__Collected data__
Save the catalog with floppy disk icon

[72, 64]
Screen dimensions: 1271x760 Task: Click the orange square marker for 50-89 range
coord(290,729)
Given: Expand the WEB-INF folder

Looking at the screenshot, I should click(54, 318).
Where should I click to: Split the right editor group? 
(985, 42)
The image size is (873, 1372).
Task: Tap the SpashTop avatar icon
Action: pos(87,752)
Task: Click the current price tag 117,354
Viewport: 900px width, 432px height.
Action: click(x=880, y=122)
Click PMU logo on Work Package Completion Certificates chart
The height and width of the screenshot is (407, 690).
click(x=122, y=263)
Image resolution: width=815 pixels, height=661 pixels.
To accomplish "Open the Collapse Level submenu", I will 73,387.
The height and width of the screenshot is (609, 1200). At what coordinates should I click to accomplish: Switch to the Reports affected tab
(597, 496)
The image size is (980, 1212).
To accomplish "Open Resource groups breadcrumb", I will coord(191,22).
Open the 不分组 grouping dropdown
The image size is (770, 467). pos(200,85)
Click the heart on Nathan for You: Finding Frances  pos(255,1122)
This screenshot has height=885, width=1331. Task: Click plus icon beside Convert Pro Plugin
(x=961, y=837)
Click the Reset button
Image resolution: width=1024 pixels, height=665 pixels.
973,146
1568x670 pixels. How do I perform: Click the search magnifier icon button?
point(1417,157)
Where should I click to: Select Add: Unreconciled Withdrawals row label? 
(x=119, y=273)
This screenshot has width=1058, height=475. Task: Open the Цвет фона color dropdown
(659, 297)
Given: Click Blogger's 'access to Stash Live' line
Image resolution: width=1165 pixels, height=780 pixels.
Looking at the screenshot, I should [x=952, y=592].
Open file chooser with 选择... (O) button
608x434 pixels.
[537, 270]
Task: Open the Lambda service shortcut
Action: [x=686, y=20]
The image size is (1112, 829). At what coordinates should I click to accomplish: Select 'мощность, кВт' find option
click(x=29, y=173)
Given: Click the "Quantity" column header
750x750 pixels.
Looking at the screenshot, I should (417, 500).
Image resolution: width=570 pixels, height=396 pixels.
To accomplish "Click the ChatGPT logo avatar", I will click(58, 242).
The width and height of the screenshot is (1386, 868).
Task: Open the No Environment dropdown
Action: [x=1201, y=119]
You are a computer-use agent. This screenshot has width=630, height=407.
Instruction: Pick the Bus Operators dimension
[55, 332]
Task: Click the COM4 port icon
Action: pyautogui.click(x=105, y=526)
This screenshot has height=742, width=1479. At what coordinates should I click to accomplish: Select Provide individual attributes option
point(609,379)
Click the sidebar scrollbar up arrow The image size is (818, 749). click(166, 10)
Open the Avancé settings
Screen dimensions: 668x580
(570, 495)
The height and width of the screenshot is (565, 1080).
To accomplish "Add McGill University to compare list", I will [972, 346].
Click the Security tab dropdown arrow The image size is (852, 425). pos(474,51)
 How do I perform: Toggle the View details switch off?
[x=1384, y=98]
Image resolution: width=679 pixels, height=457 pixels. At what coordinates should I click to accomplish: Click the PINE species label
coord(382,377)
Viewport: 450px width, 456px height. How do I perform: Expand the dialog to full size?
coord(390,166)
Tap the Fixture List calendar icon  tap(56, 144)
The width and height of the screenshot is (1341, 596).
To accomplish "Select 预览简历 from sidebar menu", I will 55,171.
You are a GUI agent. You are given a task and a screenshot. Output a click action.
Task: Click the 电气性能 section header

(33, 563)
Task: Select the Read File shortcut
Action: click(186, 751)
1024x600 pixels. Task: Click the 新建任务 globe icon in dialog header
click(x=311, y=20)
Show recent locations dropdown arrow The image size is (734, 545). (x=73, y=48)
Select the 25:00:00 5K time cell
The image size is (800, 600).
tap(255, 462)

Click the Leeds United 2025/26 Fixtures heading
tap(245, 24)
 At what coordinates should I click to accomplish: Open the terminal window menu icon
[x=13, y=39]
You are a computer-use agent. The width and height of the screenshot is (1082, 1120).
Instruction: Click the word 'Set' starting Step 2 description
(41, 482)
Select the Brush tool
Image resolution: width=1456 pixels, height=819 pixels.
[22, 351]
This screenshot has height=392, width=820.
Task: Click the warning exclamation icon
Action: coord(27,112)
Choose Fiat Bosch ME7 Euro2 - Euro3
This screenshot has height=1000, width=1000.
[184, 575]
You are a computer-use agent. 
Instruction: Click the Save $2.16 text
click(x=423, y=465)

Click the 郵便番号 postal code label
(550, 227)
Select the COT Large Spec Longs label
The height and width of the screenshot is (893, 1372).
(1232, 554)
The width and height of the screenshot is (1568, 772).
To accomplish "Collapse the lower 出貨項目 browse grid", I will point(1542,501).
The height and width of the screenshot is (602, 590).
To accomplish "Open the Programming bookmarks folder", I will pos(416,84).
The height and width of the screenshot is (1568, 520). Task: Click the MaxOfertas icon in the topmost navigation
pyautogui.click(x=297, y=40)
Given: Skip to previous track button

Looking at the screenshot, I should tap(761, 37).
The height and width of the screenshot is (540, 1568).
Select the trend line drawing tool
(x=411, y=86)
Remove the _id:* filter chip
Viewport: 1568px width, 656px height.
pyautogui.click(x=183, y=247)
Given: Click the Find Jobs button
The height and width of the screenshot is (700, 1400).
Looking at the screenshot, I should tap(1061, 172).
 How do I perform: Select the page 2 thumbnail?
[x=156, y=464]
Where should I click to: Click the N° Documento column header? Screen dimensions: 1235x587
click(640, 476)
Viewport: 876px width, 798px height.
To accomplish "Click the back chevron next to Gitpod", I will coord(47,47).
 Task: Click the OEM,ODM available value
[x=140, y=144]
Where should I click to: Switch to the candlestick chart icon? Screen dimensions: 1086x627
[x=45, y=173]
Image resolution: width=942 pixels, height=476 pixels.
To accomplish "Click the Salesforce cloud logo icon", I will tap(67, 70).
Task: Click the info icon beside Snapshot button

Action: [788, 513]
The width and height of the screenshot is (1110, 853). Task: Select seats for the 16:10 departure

__ABOUT THIS TASK__
Write out every line from the entries where "Collapse" appears.

__RESPONSE FOR THIS EXERCISE__
To accomplish "Open the Collapse Level submenu", I will 73,387.
To accomplish "Collapse the lower 出貨項目 browse grid", I will point(1542,501).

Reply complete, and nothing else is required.